How the brain is protected against fungal pathogens by CARD9-mobilized neutrophils
CARD9 is a molecule that plays a role in defending mammals, including humans, against fungal infections. A study published on December 17th in PLOS Pathogens reveals how CARD9 specifically protects the mammalian central nervous system (CNS), findings that might help the development of immune therapies against dangerous fungal infections.
Despite potent available drugs, fungal infections, including those caused by the common pathogen Candida, can cause serious disease and deaths in human patients. Researchers hope to improve the treatment of fungal infections by boosting a patient's immune response in addition to the standard drug treatment. In order to develop such immune therapies, it is necessary to understand the human anti-fungal immune defense.

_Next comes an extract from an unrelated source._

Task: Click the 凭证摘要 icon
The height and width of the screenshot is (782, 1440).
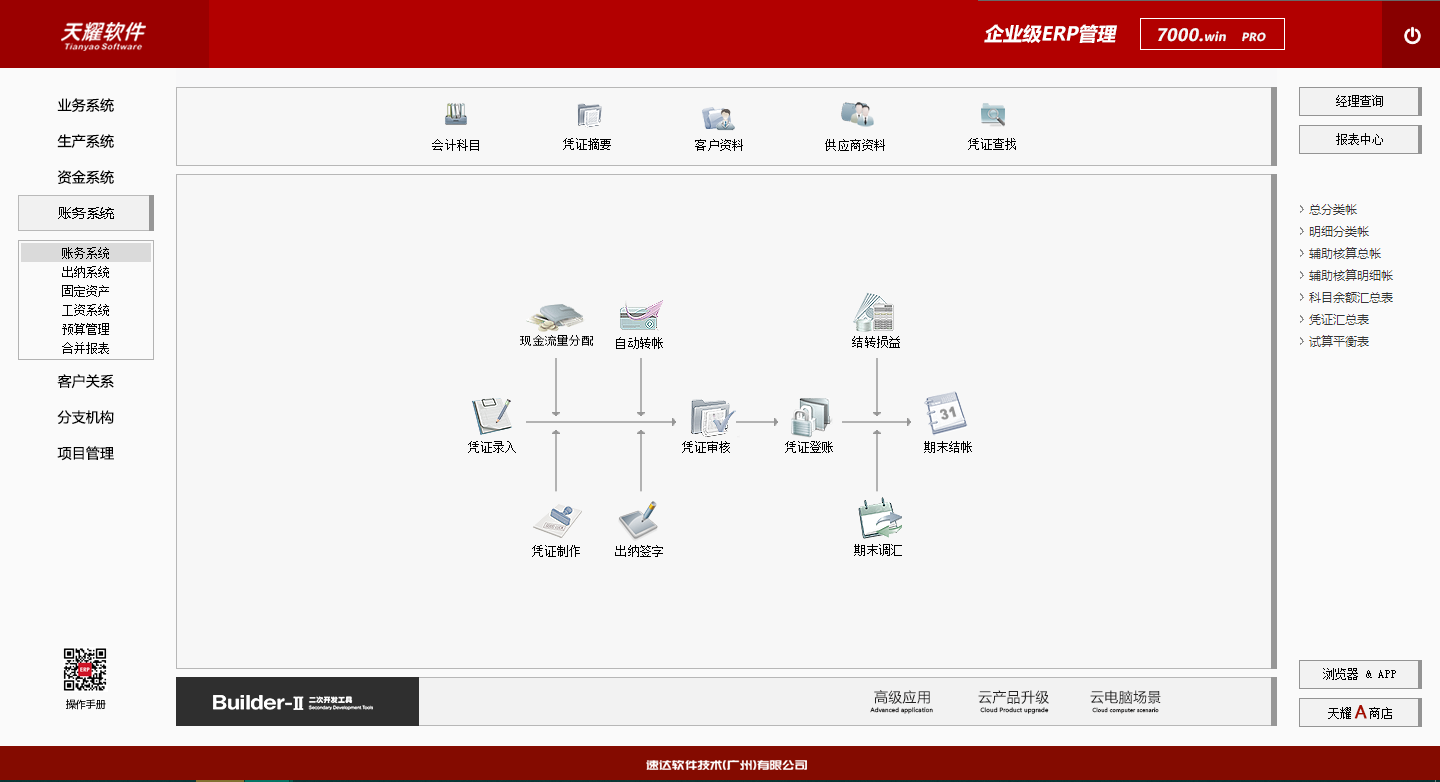Action: [x=587, y=115]
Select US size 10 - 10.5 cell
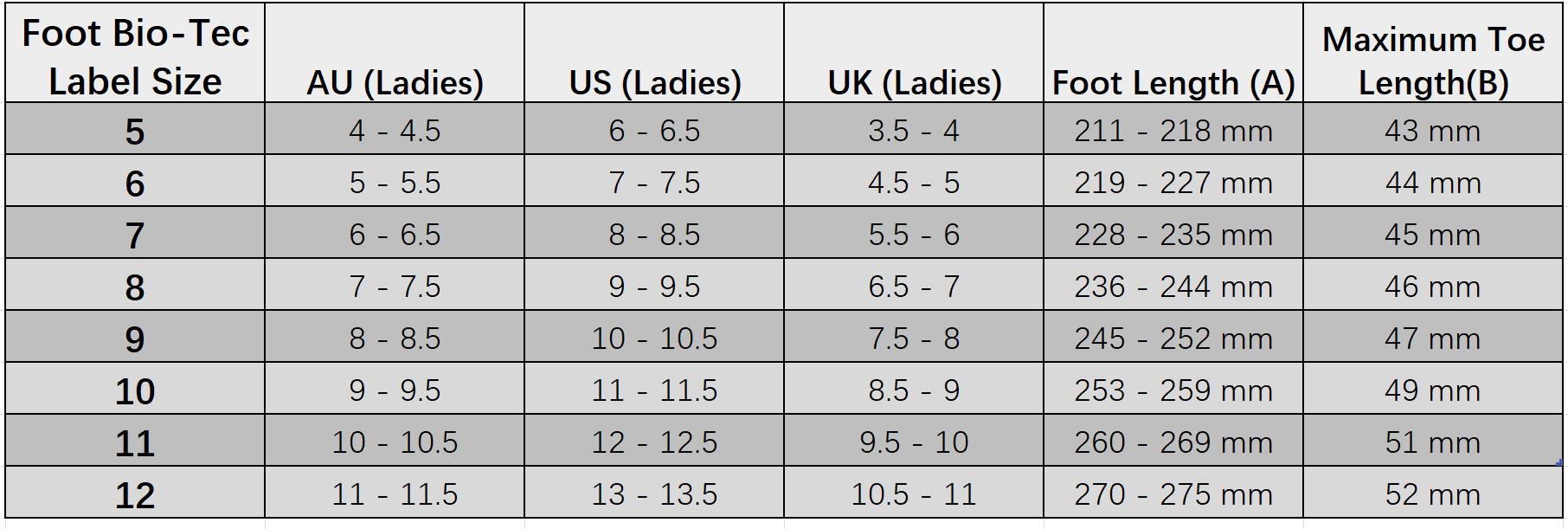 pos(654,336)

Humans born with a defect in the gene coding for the CARD9 protein get fungal infections that target the CNS. In their quest to understand how CARD9 protects the CNS against fungal disease, Michail Lionakis, from the US National Institute for Allergy and Infectious Diseases in Bethesda, USA, and colleagues studied a human patient without functional CARD9 and mice engineered to lack Card9 (the mouse equivalent).
The patient, an 11 year-old girl, was diagnosed with a Candida infection of the brain, meninges and surrounding tissues. When the researchers sequenced her CARD9 gene, they found a mutation that impaired the function of the CARD9 protein. They then undertook a detailed analysis of the girl's immune cells to see how their functions were affected by the mutation, and found that cells called neutrophils (known to be crucial for an anti-fungal immune response) were virtually absent from the infected CNS of the patient.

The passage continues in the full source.